Metastatic breast cancer dominates the female cancer-related mortality. Tumour-associated molecules represents a crucial for early disease detection and identification of novel therapeutic targets. Nanomaterial technologies provide promising novel approaches to disease diagnostics and therapeutics. In the present study we extend the investigations of antitumoral properties of Carbon Dots prepared from N-hydroxyphthalimide (CD-NHF) precursor. We evaluate the effect of CD-NHF on tumour cell migration and invasion in vitro and their impact on tumour progression using an in vivo model. Furthermore, we investigate the molecular mechanisms involved in CD-NHF antitumour effects. In vivo mammary tumours were induced in Balb/c female mice by injecting 4T1 cells into the mammary fat pad. Conditional treatment with CD-NHF significantly impair both migration and invasion of metastatic breast cancer cells. The presence of CD-NHF within the 3D cell cultures strongly inhibited the malignant phenotype of MDA-MB-231, 4T1 and MCF-7 cells in 3D culture, resulting in culture colonies lacking invasive projections and reduction of mammospheres formation. Importantly, breast tumour growth and metastasis dissemination was significantly reduced upon CD-NHF treatments in a syngeneic mouse model and is associated with down-regulation of Ki67 and HSP90 expression. CD-NHF nanostructures provide exciting perspective for improving treatment outcome in breast cancer.

Entrapment of N-Hydroxyphthalimide Carbon Dots in Different Topical Gel Formulations: New Composites with Anticancer Activity.

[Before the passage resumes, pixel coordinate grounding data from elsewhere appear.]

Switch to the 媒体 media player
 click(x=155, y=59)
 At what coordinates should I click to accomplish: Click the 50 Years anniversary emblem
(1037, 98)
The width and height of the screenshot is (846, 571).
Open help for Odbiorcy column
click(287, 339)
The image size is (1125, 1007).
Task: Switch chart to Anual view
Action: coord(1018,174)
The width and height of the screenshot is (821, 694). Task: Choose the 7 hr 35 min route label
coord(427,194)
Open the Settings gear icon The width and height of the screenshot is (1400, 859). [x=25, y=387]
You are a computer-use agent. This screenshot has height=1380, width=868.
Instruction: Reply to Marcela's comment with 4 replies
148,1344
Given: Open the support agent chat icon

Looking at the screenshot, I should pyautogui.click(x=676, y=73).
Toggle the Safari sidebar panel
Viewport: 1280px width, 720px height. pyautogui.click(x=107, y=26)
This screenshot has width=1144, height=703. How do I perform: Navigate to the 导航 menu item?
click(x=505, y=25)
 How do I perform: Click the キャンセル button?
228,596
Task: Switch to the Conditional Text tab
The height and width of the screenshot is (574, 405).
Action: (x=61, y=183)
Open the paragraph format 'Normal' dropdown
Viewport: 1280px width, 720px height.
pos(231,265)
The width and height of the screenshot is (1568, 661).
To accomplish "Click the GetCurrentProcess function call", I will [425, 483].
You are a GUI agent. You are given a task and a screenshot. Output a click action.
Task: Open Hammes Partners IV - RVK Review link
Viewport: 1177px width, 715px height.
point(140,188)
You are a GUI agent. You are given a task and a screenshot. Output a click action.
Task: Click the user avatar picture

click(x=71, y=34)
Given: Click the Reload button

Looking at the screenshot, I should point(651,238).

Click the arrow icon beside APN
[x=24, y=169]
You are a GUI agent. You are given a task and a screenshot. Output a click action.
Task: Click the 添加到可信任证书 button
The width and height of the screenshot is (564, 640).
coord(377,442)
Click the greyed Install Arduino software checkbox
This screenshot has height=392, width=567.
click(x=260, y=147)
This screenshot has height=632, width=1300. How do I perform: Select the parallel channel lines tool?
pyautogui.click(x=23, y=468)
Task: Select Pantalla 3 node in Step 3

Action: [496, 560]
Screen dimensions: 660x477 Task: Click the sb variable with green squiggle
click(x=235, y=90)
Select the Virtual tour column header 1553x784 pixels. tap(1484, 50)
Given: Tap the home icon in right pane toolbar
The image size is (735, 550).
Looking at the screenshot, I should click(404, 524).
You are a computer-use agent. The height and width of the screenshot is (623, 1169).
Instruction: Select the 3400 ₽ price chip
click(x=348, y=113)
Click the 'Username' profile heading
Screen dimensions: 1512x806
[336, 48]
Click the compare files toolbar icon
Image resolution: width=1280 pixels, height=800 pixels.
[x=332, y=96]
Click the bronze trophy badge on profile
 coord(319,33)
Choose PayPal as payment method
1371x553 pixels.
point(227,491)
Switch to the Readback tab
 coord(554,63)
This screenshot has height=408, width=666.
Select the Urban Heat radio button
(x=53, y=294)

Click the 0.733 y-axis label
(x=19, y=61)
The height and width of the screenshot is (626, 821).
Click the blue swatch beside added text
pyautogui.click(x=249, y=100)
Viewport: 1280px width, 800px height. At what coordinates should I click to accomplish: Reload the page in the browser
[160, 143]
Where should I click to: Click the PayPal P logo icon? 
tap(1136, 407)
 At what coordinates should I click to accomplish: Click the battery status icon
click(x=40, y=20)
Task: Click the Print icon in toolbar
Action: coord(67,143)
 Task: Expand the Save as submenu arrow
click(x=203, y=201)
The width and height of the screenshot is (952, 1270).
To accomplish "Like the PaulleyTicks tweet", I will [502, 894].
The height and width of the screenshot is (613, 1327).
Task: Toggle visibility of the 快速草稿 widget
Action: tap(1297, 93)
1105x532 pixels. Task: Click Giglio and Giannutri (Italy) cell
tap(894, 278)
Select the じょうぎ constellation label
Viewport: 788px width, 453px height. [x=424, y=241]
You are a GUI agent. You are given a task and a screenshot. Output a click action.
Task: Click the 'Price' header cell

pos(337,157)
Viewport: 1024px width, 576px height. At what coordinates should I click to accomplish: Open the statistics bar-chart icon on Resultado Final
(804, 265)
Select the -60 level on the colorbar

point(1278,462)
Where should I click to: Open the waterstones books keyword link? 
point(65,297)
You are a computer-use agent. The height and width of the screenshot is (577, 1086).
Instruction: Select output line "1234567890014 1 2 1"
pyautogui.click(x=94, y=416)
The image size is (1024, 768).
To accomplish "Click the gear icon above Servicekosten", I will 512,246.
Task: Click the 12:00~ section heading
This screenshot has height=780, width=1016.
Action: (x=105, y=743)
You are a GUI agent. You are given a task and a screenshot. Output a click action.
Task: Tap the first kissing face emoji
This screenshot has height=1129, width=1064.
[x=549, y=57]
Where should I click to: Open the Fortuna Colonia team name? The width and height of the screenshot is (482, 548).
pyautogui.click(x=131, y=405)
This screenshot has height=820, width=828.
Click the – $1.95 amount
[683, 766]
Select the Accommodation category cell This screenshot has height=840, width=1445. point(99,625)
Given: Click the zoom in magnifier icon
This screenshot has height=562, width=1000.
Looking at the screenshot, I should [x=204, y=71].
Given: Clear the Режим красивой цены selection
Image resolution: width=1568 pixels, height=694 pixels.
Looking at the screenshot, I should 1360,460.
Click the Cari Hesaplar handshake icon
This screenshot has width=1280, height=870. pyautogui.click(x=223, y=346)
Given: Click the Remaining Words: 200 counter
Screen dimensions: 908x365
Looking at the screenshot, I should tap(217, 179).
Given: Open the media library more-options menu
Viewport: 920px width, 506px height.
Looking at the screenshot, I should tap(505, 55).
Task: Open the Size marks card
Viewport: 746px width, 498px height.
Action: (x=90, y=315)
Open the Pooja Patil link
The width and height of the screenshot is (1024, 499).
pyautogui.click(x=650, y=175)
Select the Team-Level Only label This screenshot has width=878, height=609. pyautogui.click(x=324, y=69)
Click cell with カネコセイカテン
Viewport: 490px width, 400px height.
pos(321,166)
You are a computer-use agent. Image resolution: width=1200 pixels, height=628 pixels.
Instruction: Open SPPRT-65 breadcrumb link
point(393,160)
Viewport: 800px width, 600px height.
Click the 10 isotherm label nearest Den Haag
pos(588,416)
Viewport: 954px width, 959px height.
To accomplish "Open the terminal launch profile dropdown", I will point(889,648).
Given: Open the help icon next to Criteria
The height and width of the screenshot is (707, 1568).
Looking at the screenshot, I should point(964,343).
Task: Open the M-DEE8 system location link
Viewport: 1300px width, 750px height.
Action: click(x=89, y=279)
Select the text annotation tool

In the present study, the antitumoral potential of three gel formulations loaded with carbon dots prepared from N-hydroxyphthalimide (CD-NHF) was examined and the influence of the gels on two types of skin melanoma cell lines and two types of breast cancer cell lines in 2D (cultured cells in normal plastic plates) and 3D (Matrigel) models was investigated. Antitumoral gels based on sodium alginate (AS), carboxymethyl cellulose (CMC), and the carbomer Ultrez 10 (CARB) loaded with CD-NHF were developed according to an adapted method reported by Hellerbach. Viscoelastic properties of CD-NHF-loaded gels were analyzed by rheological analysis. Also, for both CD-NHF and CD-NHF-loaded gels, the fluorescence properties were analyzed. Cell proliferation, apoptosis, and mitochondrial activity were analyzed according to basic methods used to evaluate modulatory activities of putative anticancer agents, which include reference cancer cell line culture assays in both classic 2D and 3D cultures. Using the rheological measurements, the mechanical properties of gel formulations were analyzed; all samples presented gel-like rheological characteristics. The presence of CD-NHF within the gels induces a slight decrease of the dynamic moduli, indicating a flexible gel structure. The fluorescence investigations showed that for the gel-loaded CD-NHF, the most intense emission peak was located at 370 nm (upon excitation at 330 nm). 3D cell cultures displayed visibly larger structure of tumor cells with less active phenotype appearance. The in vitro results for tested CD-NHF-loaded gel formulations revealed that the new composites are able to affect the number, size, and cellular organization of spheroids and impact individual tumor cell ability to proliferate and aggregate in spheroids.